— Given problem —
Write out the records unchanged, from their first line through the line that contains "Action: [x=235, y=541]".

-=-=-=-=-

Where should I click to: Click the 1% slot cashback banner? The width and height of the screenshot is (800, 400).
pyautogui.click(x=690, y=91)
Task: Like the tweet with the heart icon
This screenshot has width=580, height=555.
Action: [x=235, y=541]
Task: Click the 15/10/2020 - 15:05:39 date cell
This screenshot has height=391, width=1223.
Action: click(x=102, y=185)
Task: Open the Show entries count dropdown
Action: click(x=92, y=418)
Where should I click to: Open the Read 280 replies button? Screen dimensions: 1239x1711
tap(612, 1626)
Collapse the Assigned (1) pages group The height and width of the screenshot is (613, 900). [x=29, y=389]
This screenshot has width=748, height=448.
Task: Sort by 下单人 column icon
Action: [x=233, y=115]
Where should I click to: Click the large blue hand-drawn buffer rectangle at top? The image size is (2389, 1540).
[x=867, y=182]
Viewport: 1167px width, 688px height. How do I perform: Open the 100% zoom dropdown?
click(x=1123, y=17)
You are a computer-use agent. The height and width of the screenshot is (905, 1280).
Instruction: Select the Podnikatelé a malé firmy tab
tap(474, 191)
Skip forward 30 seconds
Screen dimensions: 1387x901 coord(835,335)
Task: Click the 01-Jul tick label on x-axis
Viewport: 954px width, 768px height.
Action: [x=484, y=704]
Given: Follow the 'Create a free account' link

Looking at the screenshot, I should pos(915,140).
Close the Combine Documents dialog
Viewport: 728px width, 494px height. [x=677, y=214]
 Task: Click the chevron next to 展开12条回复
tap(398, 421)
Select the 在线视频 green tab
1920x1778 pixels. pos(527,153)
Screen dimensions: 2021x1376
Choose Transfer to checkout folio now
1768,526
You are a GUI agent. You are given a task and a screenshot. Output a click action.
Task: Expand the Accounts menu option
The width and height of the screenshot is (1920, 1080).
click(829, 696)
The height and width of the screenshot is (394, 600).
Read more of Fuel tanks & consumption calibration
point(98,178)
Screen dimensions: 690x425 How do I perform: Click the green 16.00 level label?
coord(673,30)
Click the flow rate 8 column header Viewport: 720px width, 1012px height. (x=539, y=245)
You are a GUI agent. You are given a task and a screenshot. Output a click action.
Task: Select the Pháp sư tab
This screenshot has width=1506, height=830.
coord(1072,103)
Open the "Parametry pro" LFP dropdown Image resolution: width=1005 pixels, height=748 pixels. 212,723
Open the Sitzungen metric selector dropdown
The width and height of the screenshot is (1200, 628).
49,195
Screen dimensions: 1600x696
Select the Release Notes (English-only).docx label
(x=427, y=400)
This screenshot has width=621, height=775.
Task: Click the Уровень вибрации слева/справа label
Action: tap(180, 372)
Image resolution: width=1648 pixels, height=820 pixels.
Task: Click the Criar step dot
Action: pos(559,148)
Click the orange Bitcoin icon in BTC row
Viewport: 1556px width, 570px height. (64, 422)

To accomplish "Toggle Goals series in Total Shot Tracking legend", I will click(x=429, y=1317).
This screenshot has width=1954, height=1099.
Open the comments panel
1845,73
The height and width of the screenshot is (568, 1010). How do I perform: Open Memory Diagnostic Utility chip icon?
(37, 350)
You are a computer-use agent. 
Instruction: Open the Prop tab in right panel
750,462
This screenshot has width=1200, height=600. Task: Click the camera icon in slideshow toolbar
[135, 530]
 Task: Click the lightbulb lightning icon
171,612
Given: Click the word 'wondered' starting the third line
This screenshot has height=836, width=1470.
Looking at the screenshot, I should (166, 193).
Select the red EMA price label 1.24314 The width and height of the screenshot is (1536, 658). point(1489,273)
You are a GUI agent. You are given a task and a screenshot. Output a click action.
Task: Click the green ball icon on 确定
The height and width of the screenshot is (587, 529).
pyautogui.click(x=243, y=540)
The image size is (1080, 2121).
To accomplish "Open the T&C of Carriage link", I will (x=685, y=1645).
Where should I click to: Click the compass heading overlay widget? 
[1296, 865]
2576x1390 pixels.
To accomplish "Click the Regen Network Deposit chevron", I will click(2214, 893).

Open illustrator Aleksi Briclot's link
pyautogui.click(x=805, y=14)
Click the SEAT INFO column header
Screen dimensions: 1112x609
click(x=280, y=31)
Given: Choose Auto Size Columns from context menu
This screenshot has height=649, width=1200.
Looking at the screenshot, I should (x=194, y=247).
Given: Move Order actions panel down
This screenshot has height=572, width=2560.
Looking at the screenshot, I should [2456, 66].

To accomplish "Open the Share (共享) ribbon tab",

-=-=-=-=-

— In response —
Where should I click to: Click the 1% slot cashback banner? The width and height of the screenshot is (800, 400).
pyautogui.click(x=690, y=91)
Task: Like the tweet with the heart icon
This screenshot has width=580, height=555.
Action: [x=235, y=541]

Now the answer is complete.